BEGIN TEXT PROVIDED

Knowledge Discovery in Databases, Spatial Data Mining, Spatio-Temporal Indexing, Bioinformatics.
My current focus of interest is in the following sub-areas:
Cluster analysis is a primary method for database mining, where the goal is to find the "natural" groups in a data set based on a similarity or dissimilarity function for pairs of object. It is often used as a first step when studying a data set, in order to focus further analysis on interesting subgroups. Without any special support, most clustering algorithms, however, have a high computational complexity. The goal of this project is to develop highly scalable but still effective clustering methods, based on data summarization and suitable index structures.
- Spatial Data Mining
The main difference between data mining in relational and in spatial databases (such as geographic information systems) is that attributes of the neighbors of some object of interest may have an influence on the object. The explicit location and extension of spatial objects define implicit relations of spatial neighborhood (such as topological, distance and direction relations). The main objective of this project is to develop effective and efficient data mining techniques that take neighborhood relations in into account when looking for pattern in a spatial database.
- Data Mining in Biological Databases
Biological databases contain heterogeneous information such as annotated genomic sequence information, results of microarray experiments, molecular structures and properties of proteins, etc. In addition, more and more databases from the medical domain, containing medical records and other information on diseases, become available. This situation allows, in principle, to derive new knowledge about complex biological systems by correlating the information in those different databases (e.g., information about diseases and their relation to sub-cellular processes). The objective in this project is to develop a general framework and methods for integrated data mining in biological and bio-medical data sets. This involves the development of suitable representations of heterogeneous and complex biological data, as well as the development of new methods for integrated data mining in these data sets.
- Spatio-Temoral Indexing and Querying
More and more dynamic location data is becoming available, e.g., through GPS systems, sensor networks, mobile networks, etc. These data sets offer great potential for advanced services and analyses, but also pose new challenges with respect to storage and querying capabilities of database systems. The objectives of this project currently include the development of efficient and effective index structures for spatio-temporal data that meet real world requirements such as scalability with respect to database size, short update time, and fast query response time even for complex spatio-temporal queries. We also aim for a tight integration of the developed structures into commercial object-relational database systems.

END TEXT PROVIDED
BEGIN GIVEN DATA

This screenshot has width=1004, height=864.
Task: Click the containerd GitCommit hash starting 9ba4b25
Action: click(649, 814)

END GIVEN DATA
BEGIN GIVEN DATA

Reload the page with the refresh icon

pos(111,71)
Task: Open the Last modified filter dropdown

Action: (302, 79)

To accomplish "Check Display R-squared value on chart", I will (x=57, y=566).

END GIVEN DATA

TASK PROMPT: List the real-world requirements that the research-interests text says the spatio-temporal index structures should meet.

SOLUTION TO THE PROBLEM:
- Scalability with respect to database size
- Short update time
- Fast query response time, even for complex spatio-temporal queries